Women Month March 2023
Zitkala-Sa is buried at Arlington’s National Cemetery beside her husband. I will be visiting the DC area this summer and will include this landmark location. I will also pay homage to this woman who continues to give hope to all her people.
- Born on the Yankton Sioux Indian Reservation in South Dakota, the woman also known by her missionary name, Gertrude Simmons, was an incredible combination of writer, editor, musician, teacher, and political activist.
- All her life, Zitkala-Sa (meaning: “Red Bird”), fought the prejudice and ignorance her people were subjected to; she had been removed from the protection of her reservation by white missionaries when she was eight years old, and this affected her the rest of her life. She was fiercely against the assimilation policies of the boarding schools of the time.
- She learned violin and piano, and began collecting tribal stories, which she later compiled into a series of published books. In 1913, she wrote the libretto and songs for the first Native American opera, “The Sun Dance Opera”.
- Becoming well-known for her advocacy of Native causes, as well as for her literary and musical talents, in 1926 Zitkala-Sa and her husband founded The National Council of American Indians (a fore-runner of today’s influential National Congress of American Indians).

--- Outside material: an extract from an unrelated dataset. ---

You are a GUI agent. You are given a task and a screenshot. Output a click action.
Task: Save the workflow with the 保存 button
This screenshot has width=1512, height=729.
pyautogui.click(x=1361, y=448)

She was one of the most influential and important Native Americans of the 20th century.
- Zitkala-Sa died in 1938 at age 61.
- PHOTOS ~
- L: By Gertrude Kasebier, 1898.
Zitkala-Ša (Red Bird / Gertrude Simmons Bonnin) (U.S. National Park Service) (nps.gov)
American Masters | Zitkála-Šá: Trailblazing American Indian Composer and Writer | PBS
The Making of The Sun Dance Opera
While Zitkala-Ša lived on the Uintah-Ouray reservation in Utah, she met American composer William F. Hanson, who was a professor of music at Brigham Young University. Together, in 1910, they started their collaboration on the music for The Sun Dance Opera, for which Zitkala-Ša wrote the libretto and songs. She also played Sioux melodies on the violin and flute, and Hanson used this as the basis of his music composition. She based it on the Lakota Sun Dance, which the federal government prohibited the Ute from performing on the reservation.
The opera premiered in Utah in February 1913, with dancing and some parts performed by the Ute from the nearby Uintah and Ouray Indian Reservation, and lead singing roles filled by non-natives. According to historian Tadeusz Lewandowski, it was the first Native opera. It debuted at Orpheus Hall in Vernal, Utah, to high local praise and critical acclaim. Few works of Native American opera since have dealt so exclusively with Native American themes.
In 1938, the New York Light Opera Guild presented The Sun Dance Opera at The Broadway Theatre as its opera of the year.
“Oklahoma’s Poor Rich Indians Zitkala-Ša’s most influential pieces of political writing, “Oklahoma’s Poor Rich Indians”, was published in 1923 by the Indian Rights Association. The article exposed several American corporations that had been working systematically, through such extra-legal means as robbery and even murder, to defraud Native American tribes, particularly the Osage. After oil was discovered on their lands, speculators and criminals tried to acquire their headrights to leasing fees from development of their oil-rich land in Oklahoma. During the 1920s, numerous Osage were murdered.
The work influenced Congress to pass the Indian Reorganization Act of 1934, which encouraged tribes to re-establish self-government, including management of their lands. Under this act, the government returned some lands to them as communal property, which it had previously classified as surplus, so they could put together parcels that could be managed.